STUDY MATERIAL =
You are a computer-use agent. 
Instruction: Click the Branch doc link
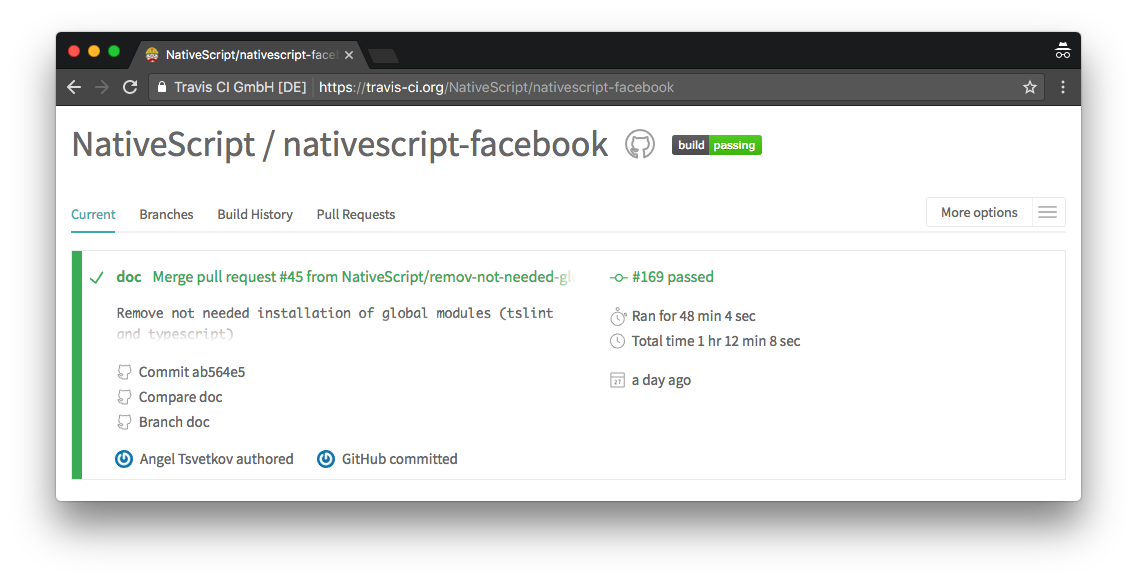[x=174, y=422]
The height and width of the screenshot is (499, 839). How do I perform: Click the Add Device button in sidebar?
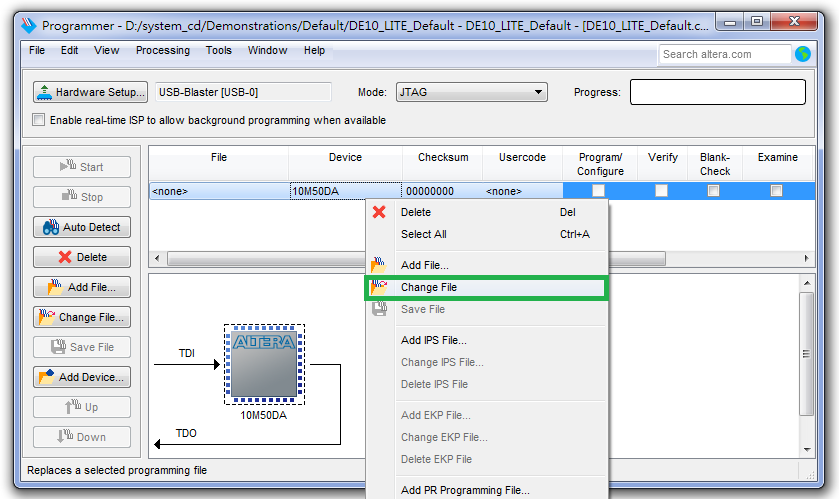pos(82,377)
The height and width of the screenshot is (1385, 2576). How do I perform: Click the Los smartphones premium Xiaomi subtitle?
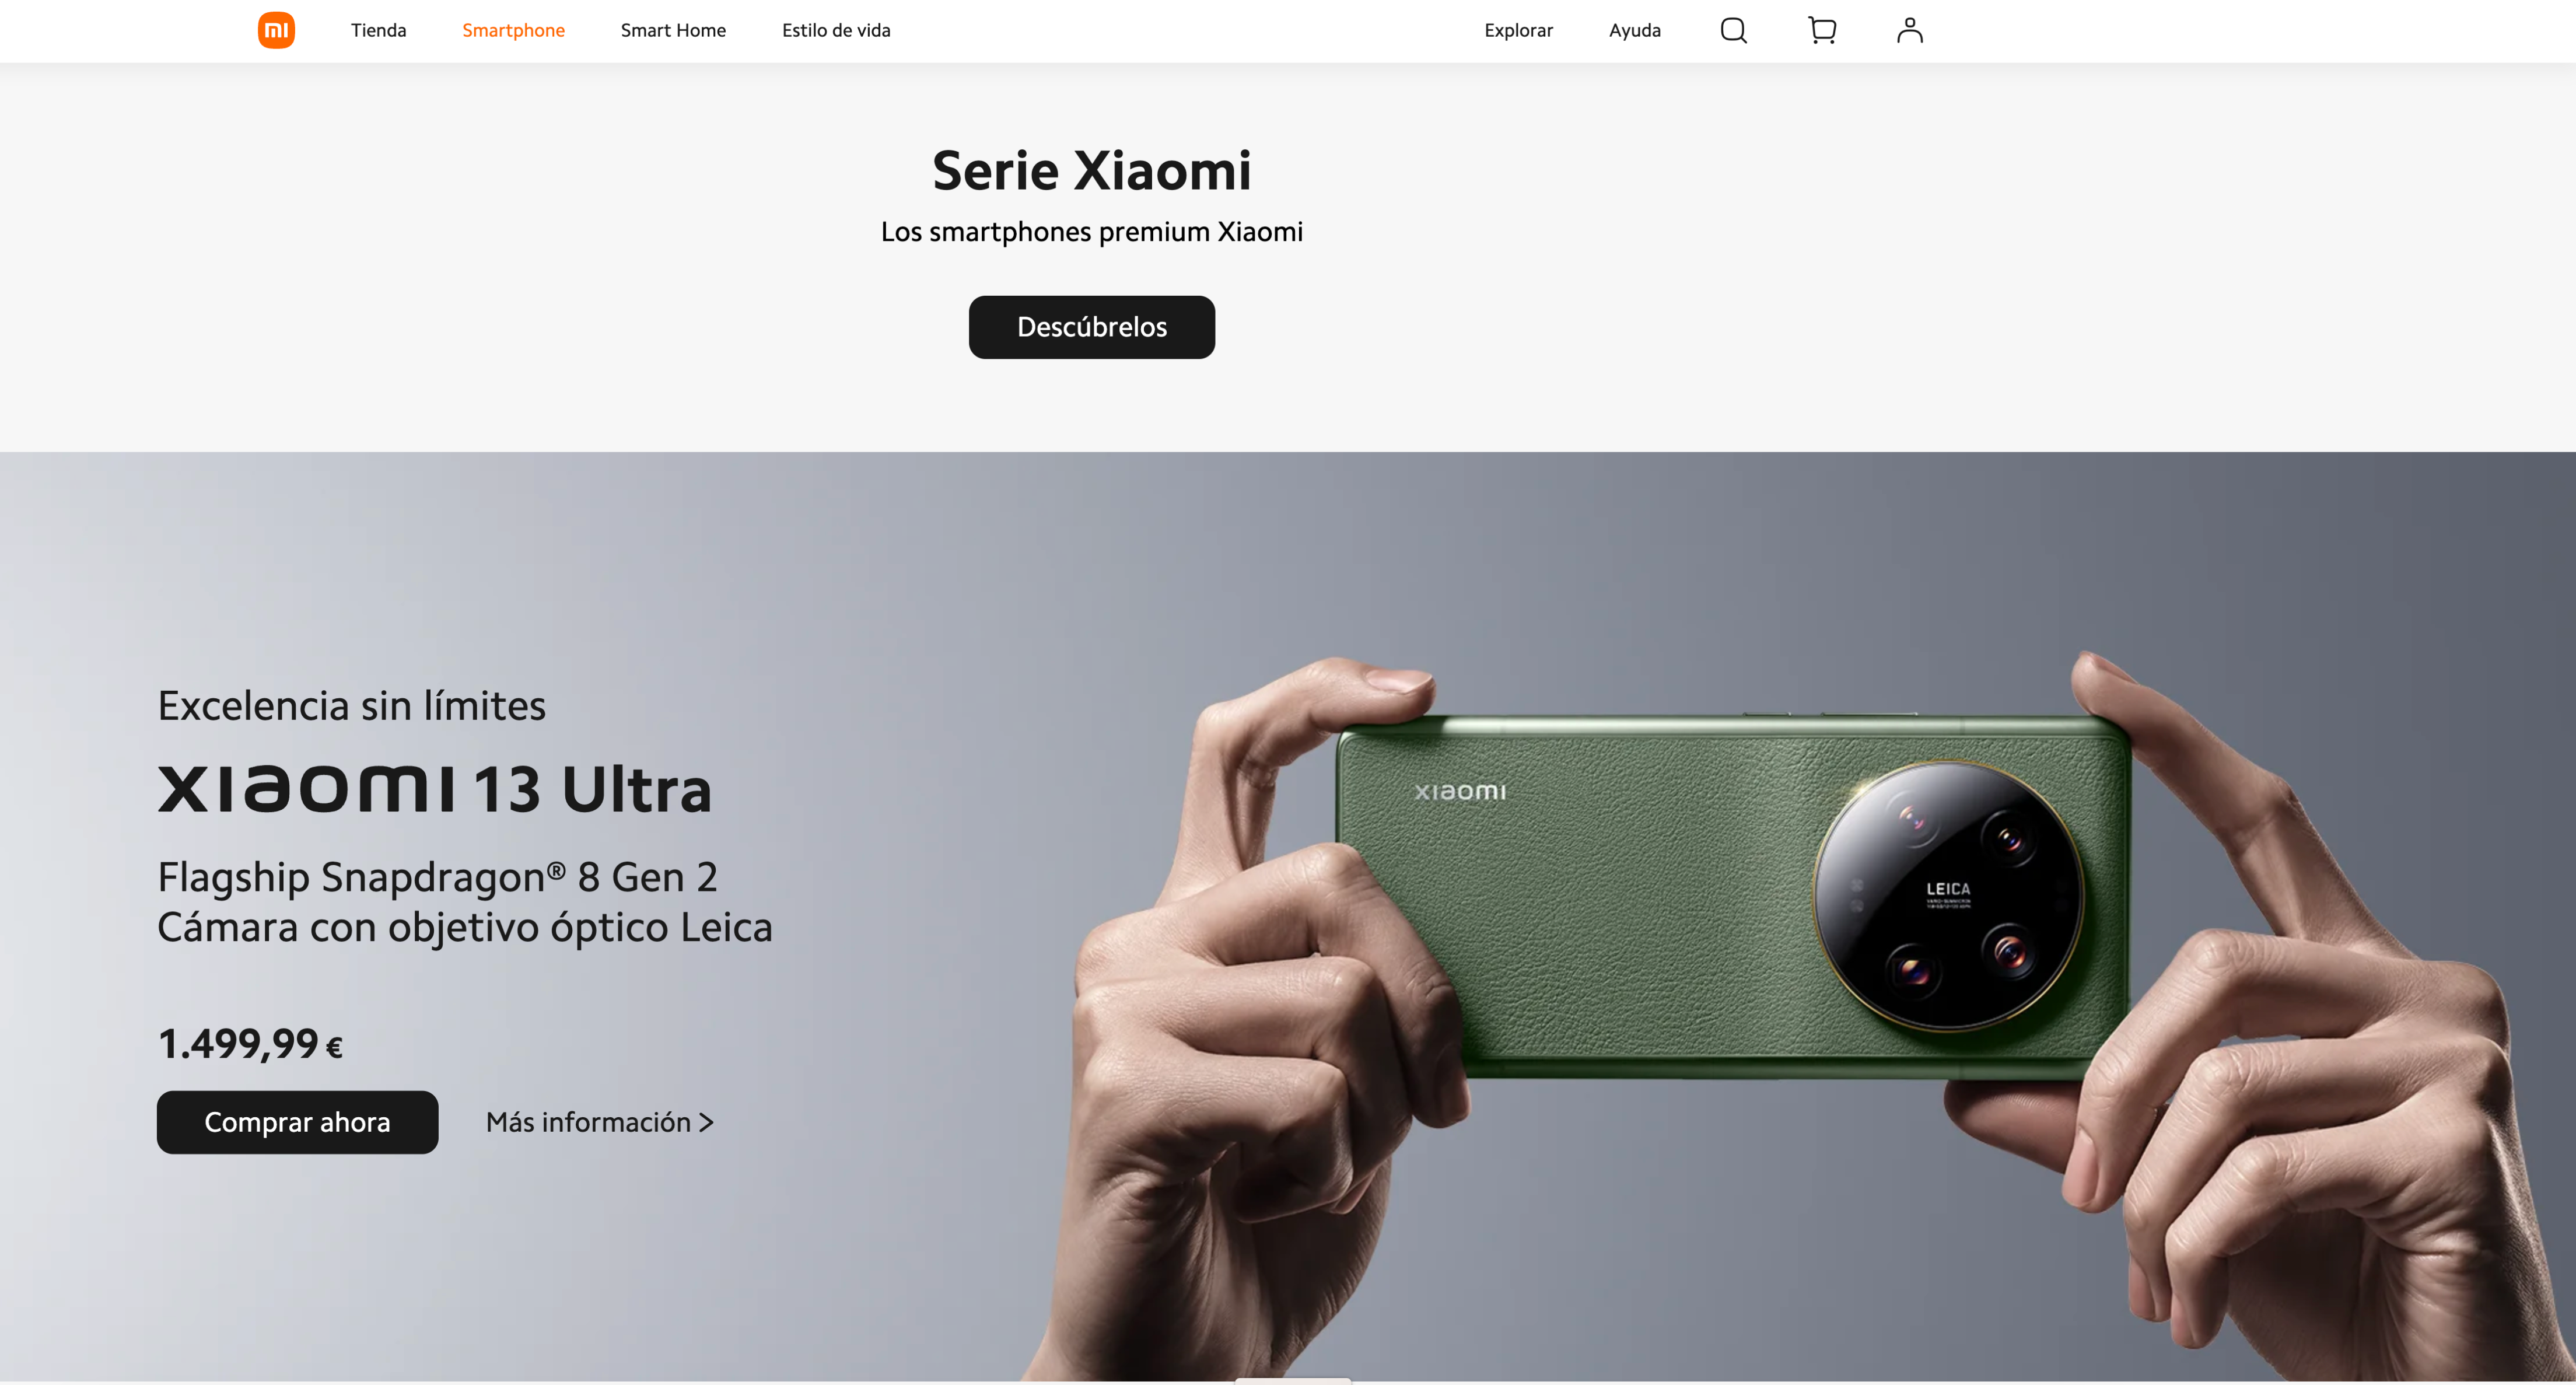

WHAT THIS TASK INVOLVES = Return a verbatim transcription of the data, omitting all images.

RESPONSE BOX =
You are a computer-use agent. 
Instruction: Click the Branch doc link
[x=174, y=422]
The height and width of the screenshot is (499, 839). How do I perform: Click the Add Device button in sidebar?
pos(82,377)
The height and width of the screenshot is (1385, 2576). How do I perform: Click the Los smartphones premium Xiaomi subtitle?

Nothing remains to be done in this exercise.